> Task to carry out:
The complete listing below should be transcribed precisely.

> Information given:
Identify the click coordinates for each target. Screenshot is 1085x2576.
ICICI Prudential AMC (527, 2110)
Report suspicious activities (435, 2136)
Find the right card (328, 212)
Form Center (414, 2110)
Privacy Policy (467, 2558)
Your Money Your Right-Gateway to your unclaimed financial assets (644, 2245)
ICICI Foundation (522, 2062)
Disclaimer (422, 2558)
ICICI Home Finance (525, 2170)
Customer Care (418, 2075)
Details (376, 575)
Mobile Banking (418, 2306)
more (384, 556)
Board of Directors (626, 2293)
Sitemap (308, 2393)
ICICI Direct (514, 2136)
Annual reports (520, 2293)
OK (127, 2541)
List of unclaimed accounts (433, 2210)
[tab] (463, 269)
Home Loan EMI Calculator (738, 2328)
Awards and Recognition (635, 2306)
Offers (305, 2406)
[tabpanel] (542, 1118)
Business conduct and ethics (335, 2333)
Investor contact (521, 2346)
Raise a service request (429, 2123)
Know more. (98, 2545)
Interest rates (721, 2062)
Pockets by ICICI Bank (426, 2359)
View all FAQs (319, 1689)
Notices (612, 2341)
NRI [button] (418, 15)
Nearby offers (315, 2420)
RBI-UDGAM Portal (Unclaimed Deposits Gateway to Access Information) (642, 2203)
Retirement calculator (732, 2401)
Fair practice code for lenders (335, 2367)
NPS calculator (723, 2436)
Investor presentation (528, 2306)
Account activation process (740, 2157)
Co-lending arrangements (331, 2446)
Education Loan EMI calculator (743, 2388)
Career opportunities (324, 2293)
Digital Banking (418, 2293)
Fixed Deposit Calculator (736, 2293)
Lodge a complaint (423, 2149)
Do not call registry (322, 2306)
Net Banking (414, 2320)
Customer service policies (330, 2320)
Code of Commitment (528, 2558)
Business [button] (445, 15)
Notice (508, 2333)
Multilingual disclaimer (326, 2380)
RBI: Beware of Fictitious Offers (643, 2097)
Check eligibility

> Written response:
Identify the click coordinates for each target. Screenshot is 1085x2576.
ICICI Prudential AMC (527, 2110)
Report suspicious activities (435, 2136)
Find the right card (328, 212)
Form Center (414, 2110)
Privacy Policy (467, 2558)
Your Money Your Right-Gateway to your unclaimed financial assets (644, 2245)
ICICI Foundation (522, 2062)
Disclaimer (422, 2558)
ICICI Home Finance (525, 2170)
Customer Care (418, 2075)
Details (376, 575)
Mobile Banking (418, 2306)
more (384, 556)
Board of Directors (626, 2293)
Sitemap (308, 2393)
ICICI Direct (514, 2136)
Annual reports (520, 2293)
OK (127, 2541)
List of unclaimed accounts (433, 2210)
[tab] (463, 269)
Home Loan EMI Calculator (738, 2328)
Awards and Recognition (635, 2306)
Offers (305, 2406)
[tabpanel] (542, 1118)
Business conduct and ethics (335, 2333)
Investor contact (521, 2346)
Raise a service request (429, 2123)
Know more. (98, 2545)
Interest rates (721, 2062)
Pockets by ICICI Bank (426, 2359)
View all FAQs (319, 1689)
Notices (612, 2341)
NRI [button] (418, 15)
Nearby offers (315, 2420)
RBI-UDGAM Portal (Unclaimed Deposits Gateway to Access Information) (642, 2203)
Retirement calculator (732, 2401)
Fair practice code for lenders (335, 2367)
NPS calculator (723, 2436)
Investor presentation (528, 2306)
Account activation process (740, 2157)
Co-lending arrangements (331, 2446)
Education Loan EMI calculator (743, 2388)
Career opportunities (324, 2293)
Digital Banking (418, 2293)
Fixed Deposit Calculator (736, 2293)
Lodge a complaint (423, 2149)
Do not call registry (322, 2306)
Net Banking (414, 2320)
Customer service policies (330, 2320)
Code of Commitment (528, 2558)
Business [button] (445, 15)
Notice (508, 2333)
Multilingual disclaimer (326, 2380)
RBI: Beware of Fictitious Offers (643, 2097)
Check eligibility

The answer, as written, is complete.